[Stored data entries]
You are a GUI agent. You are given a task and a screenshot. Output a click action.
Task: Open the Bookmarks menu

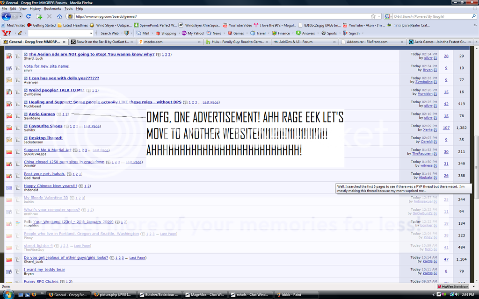[x=52, y=8]
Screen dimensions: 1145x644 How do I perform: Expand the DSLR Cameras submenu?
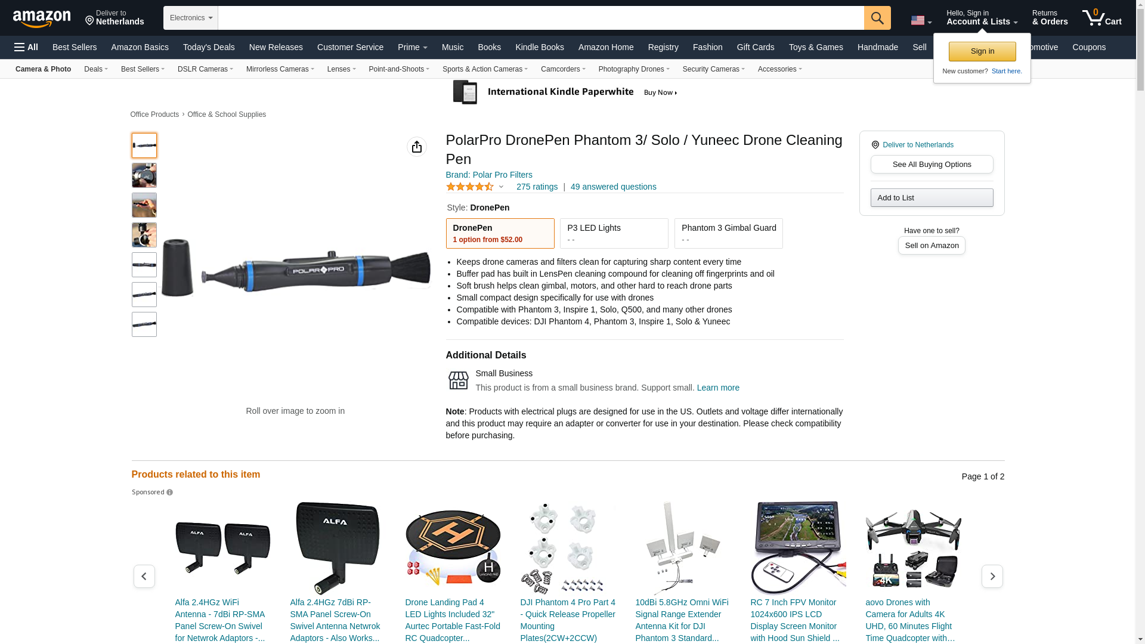coord(205,69)
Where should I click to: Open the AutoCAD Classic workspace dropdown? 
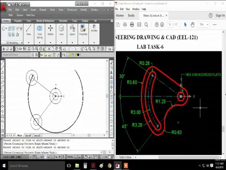pos(18,55)
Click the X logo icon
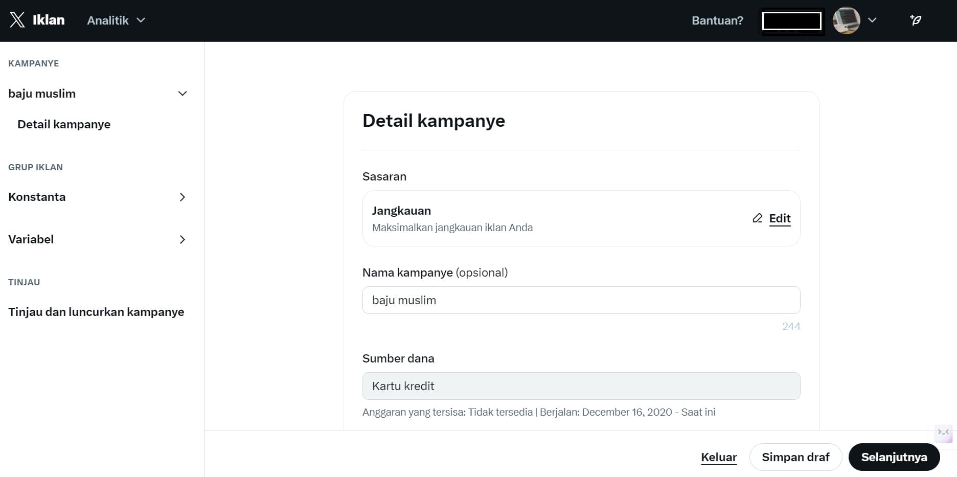 (x=17, y=20)
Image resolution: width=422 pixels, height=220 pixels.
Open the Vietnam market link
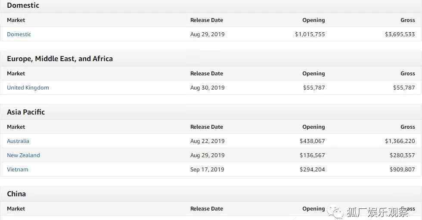click(x=18, y=170)
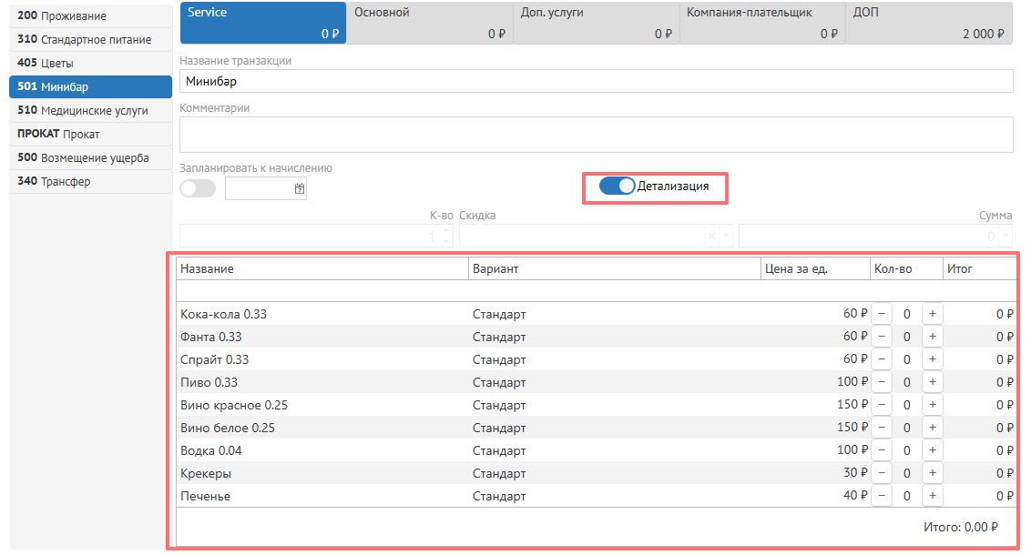This screenshot has height=555, width=1031.
Task: Click into the Комментарии text area
Action: pyautogui.click(x=596, y=134)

WHAT YOU HAVE TO DO: Could you transcribe the records above exactly, leaving every picture out?

ANSWER BELOW:
You are a GUI agent. You are given a task and a screenshot. Output a click action.
Task: Open the Bookmarks menu

[x=52, y=8]
Screen dimensions: 1145x644 How do I perform: Expand the DSLR Cameras submenu?
coord(205,69)
Where should I click to: Open the AutoCAD Classic workspace dropdown? 
pos(18,55)
Click the X logo icon
 (x=17, y=20)
Image resolution: width=422 pixels, height=220 pixels.
Open the Vietnam market link
click(x=18, y=170)
This screenshot has height=555, width=1031.
Task: Click into the Комментарии text area
Action: pyautogui.click(x=596, y=134)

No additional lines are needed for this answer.